__WHAT YOU HAVE TO DO__
Lift out all lines below that contain "computer".

__RECORD EXCERPTS__

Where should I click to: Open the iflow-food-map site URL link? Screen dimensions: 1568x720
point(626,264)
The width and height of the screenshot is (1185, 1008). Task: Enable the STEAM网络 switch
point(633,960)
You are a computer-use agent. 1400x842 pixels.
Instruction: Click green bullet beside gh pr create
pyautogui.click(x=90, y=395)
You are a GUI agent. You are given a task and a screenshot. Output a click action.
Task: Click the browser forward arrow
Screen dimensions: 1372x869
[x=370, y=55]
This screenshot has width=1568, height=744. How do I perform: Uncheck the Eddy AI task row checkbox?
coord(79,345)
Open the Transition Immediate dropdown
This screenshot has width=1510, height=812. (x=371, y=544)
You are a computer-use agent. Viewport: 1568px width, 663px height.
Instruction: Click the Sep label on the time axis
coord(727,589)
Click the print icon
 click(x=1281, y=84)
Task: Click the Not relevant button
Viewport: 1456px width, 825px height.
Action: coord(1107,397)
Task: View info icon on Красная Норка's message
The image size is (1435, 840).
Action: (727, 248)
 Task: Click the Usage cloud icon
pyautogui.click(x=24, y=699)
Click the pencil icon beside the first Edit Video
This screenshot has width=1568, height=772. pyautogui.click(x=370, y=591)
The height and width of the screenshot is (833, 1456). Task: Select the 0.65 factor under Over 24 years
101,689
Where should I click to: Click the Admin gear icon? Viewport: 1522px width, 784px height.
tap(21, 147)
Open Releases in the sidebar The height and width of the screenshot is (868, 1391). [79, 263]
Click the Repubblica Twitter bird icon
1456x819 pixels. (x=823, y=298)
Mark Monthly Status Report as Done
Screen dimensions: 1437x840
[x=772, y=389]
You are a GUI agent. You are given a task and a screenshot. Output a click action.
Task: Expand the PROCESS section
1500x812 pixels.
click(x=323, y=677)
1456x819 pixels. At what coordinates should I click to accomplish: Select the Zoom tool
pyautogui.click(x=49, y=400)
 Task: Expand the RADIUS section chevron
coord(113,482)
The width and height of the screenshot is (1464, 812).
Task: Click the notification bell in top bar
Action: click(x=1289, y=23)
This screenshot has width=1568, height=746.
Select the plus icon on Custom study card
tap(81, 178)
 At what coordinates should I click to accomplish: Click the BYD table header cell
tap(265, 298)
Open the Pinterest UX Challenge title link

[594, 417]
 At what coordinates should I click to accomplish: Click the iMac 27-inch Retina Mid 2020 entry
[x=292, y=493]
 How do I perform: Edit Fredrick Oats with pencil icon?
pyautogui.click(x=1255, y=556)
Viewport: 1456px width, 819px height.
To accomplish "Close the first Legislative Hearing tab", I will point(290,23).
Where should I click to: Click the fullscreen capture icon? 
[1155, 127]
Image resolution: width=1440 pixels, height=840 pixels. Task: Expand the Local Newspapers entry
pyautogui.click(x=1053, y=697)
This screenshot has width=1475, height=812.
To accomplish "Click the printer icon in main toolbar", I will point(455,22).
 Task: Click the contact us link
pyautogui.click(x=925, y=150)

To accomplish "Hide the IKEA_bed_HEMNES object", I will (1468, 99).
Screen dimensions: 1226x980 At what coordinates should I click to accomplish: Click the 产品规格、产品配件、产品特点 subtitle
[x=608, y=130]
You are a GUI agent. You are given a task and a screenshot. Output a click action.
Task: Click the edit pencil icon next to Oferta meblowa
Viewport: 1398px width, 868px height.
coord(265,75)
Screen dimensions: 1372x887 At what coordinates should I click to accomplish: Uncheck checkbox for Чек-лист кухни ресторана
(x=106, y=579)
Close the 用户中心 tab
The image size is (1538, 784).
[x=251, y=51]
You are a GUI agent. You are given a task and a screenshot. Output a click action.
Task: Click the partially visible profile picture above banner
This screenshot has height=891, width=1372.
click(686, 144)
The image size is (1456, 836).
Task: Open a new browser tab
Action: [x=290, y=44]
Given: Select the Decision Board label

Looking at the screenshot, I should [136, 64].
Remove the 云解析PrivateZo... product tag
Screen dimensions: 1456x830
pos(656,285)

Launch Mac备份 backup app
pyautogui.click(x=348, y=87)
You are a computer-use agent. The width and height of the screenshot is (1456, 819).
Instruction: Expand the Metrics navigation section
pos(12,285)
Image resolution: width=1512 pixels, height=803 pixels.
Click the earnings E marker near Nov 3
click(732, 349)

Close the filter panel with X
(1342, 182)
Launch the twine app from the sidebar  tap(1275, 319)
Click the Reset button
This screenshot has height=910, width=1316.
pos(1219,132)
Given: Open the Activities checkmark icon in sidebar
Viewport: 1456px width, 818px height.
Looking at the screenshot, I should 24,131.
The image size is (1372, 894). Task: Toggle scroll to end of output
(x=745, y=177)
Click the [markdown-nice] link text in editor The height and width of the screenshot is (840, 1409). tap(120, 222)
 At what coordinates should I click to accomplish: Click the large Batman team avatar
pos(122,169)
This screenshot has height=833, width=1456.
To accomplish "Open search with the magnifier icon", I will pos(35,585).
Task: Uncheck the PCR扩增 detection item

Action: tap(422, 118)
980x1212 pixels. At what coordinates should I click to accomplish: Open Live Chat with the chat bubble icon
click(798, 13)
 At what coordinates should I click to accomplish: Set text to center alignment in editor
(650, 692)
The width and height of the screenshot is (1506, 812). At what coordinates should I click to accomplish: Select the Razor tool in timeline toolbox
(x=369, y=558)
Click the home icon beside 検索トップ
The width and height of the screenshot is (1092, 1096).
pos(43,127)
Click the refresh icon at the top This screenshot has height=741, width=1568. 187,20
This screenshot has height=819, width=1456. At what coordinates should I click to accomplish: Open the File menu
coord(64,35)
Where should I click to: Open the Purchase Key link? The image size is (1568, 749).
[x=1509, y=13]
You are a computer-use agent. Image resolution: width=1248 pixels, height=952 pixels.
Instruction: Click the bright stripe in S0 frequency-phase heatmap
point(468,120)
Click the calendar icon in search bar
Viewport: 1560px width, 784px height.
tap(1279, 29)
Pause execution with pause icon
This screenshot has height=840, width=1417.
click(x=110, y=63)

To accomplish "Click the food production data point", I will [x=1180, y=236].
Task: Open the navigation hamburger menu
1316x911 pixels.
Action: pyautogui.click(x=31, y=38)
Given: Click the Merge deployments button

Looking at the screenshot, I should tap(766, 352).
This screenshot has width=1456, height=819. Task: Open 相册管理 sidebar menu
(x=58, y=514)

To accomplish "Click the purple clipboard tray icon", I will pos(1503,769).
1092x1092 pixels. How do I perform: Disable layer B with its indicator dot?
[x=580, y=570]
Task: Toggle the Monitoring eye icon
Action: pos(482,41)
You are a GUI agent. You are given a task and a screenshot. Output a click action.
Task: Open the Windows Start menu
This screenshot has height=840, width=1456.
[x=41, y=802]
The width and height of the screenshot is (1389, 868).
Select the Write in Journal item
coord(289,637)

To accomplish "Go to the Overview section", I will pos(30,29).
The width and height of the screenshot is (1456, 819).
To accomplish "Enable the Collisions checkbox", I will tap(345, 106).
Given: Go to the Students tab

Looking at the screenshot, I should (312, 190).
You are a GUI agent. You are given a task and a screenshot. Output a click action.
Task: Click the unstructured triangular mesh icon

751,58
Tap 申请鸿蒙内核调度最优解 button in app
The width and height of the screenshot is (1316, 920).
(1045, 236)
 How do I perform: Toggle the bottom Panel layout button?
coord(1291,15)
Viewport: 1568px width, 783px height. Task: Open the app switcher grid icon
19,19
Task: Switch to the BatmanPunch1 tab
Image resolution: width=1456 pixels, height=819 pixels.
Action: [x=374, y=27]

__RESPONSE BELOW__
You are a computer-use agent. 1400x842 pixels.
You are a computer-use agent. Viewport: 1568px width, 663px height.
You are a computer-use agent. The width and height of the screenshot is (1456, 819).
You are a computer-use agent. Image resolution: width=1248 pixels, height=952 pixels.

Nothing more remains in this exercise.